▶ _Document extract_:
= = = = = = =

Lax enforcement has led to some farmers being reluctant to speak out about abusive behavior, and some have said they have been retaliated against for doing so, said Steve Etka, policy director of the Campaign for Contract Agricultural Reform, a national alliance of nonprofit organizations working on providing a voice for contract farmers.

In one lawsuit, Terry v. Tyson Farms Inc., a farmer claimed his actions of organizing poultry growers and filing complaints to GIPSA led to delayed delivery of birds and termination of his contract.

“(Farmers) are so vulnerable because of a lack of clear regulations to define the prohibitions in the statute,” Etka said. “The USDA just hasn’t been able to do much to provide the protections for them that were in the act.”

The lack of action is why her bill is necessary, Spanberger said.

“If you look at 2020, USDA found more than 1,800 violations to the Packers and Stockyards Act,” she said. “But the consequences have been really, really negligible.”

There has been some movement toward more oversight. In January this year, the DOJ and USDA announced, for the first time, to jointly strengthen enforcement of the Packers and Stockyards Act. A month later, the departments released a new website for farmers to anonymously report anticompetitive or unfair practices.

More recently, the USDA budget summary for fiscal year 2023 also requested an additional $11 million — a 46% increase — for oversight and enforcement. Overall, the Biden administration has invested over a billion dollars in trying to spur more meat and poultry processing capacity.

The USDA “remains ready” to implement any new authorities granted it by Congress, said Andy Green, a senior advisor for fair and competitive markets at the USDA and an advocate for the special investigator bill.

“The recent increased resources mean USDA is beginning to staff back up at the Packers and Stockyards and Office of General Counsel,” he wrote in an email.

A larger problem beyond enforcement

Besides lax enforcement, the act consistently has been misinterpreted in courts, according to a study by Michael Kades published earlier this year by the Washington Center for Equitable Growth.

= = = = = = =

▶ _Stored data_:
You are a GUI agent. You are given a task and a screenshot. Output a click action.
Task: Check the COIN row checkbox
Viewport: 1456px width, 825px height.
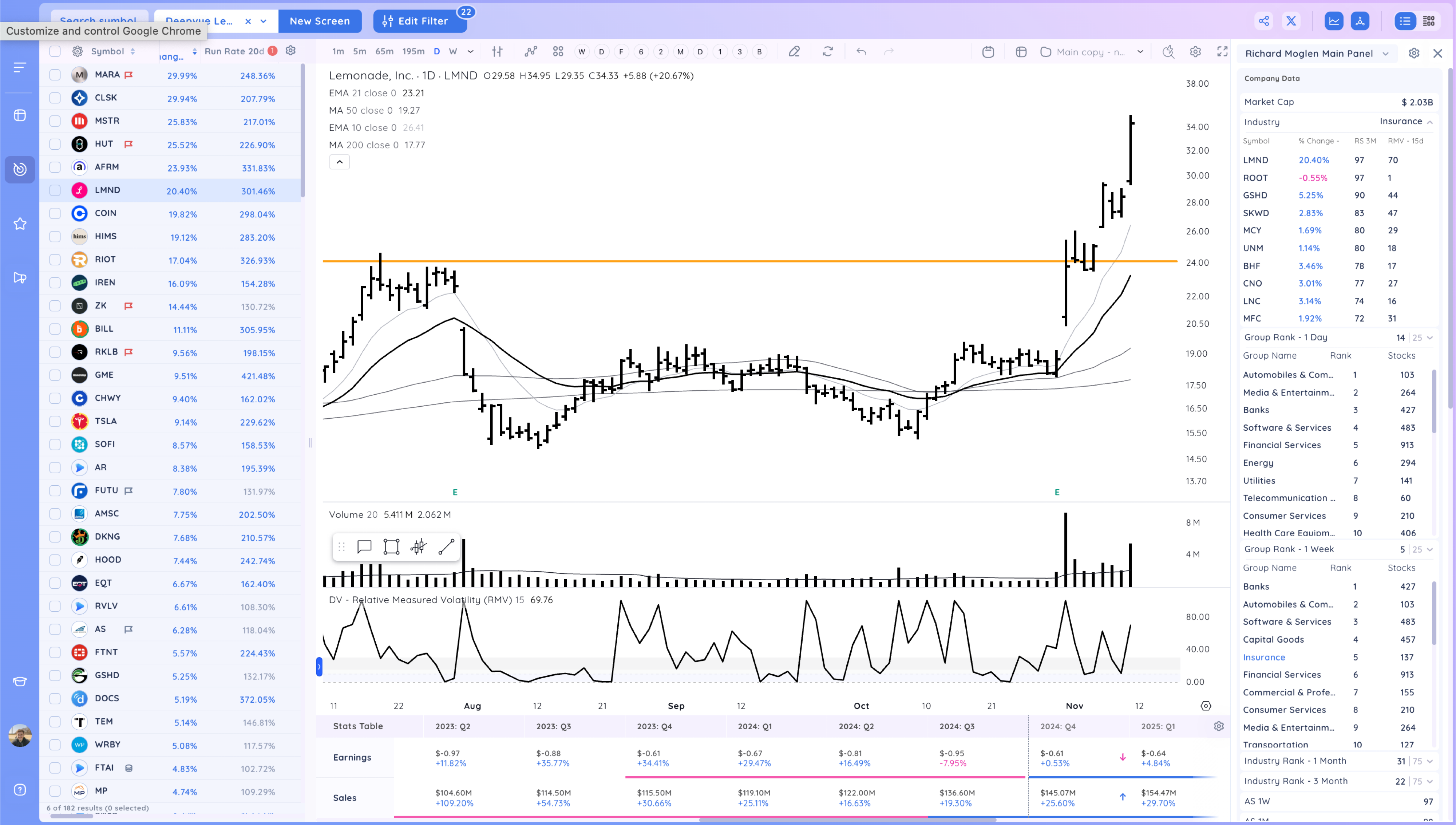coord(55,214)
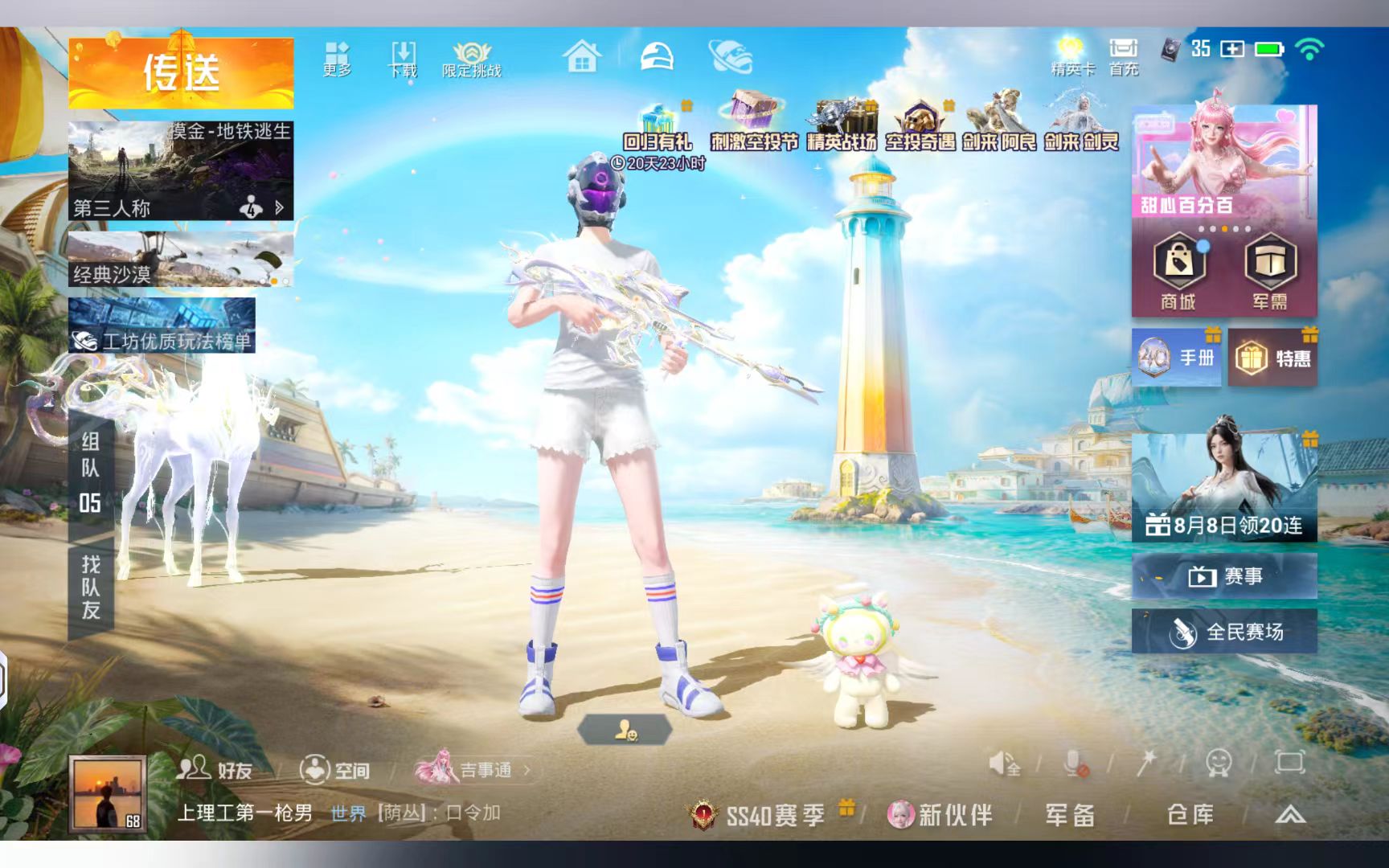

= = = = = = =

▶ _Instruction A_:
According to the article on Packers and Stockyards Act enforcement, how much additional money did the USDA budget summary for fiscal year 2023 request for oversight and enforcement?
▶ _Instruction B_:
Does each statement agree with the article on Packers and Stockyards Act enforcement? Answer yes or no for each and quote the words that decide it.
(i) The DOJ and USDA announced in January that they would jointly strengthen enforcement of the act.
(ii) In 2020 the USDA found fewer than 1,000 violations of the Packers and Stockyards Act.
(iii) The Campaign for Contract Agricultural Reform published the study by Michael Kades.
▶ _Instruction C_:
Extend the article on Packers and Stockyards Act enforcement, starting after its final sentence.

▶ _Task answer A_:
It requested an additional $11 million, a 46% increase.

▶ _Task answer B_:
(i) Yes: "In January this year, the DOJ and USDA announced, for the first time, to jointly strengthen enforcement of the Packers and Stockyards Act."
(ii) No: "USDA found more than 1,800 violations to the Packers and Stockyards Act"
(iii) No: "published earlier this year by the Washington Center for Equitable Growth"

▶ _Task answer C_:
The reach of the 1921 law originally was intended to be much broader than previous antitrust laws. Through a series of court decisions, it has been sanded down, according to the study.

The text of the law condemns anti-competitive business behavior. This is an antitrust issue.

However, the act also condemns unfair and unreasonable business practices, which is not an antitrust issue.

There’s the rub.

Kades’ research showed this development began at the turn of the 21st century. “In a number of private actions, courts have seemingly limited the reach of the Packers and Stockyards Act by requiring proof of harm to competition,” which is an essential element to antitrust violations, the report stated.

For example, four U.S. circuit courts have adopted a standard that farmers and ranchers must prove harm to competition in court. In other words, farmers must prove that the practice or device used by the meatpacker harmed not just themselves but the competitiveness of the entire industry.

Muraskin, at Public Justice, described the judicial decisions as “totally incoherent.” Specific provisions of the act are much easier to prove as discriminatory or anticompetitive than parts of the act that specifically target antitrust-like conduct, he said.

“The judiciary has kind of put this gloss on the act that makes it all an antitrust style statute, which makes it very difficult for any farmer to use,” he said.

Weakened regulations after Trump elected

U.S. President Donald Trump participates in the final presidential debate against Joe Biden (Justin Sullivan/Getty Images).

After Donald Trump was elected, the act was weakened, according to Butler, the former GIPSA head, and rancher advocates.

A well-recognized issue with the Packers and Stockyards Act was a shortage of rules that define what constitutes a violation. Toward the end of the Obama administration, three rules were proposed to close this gap in enforcement.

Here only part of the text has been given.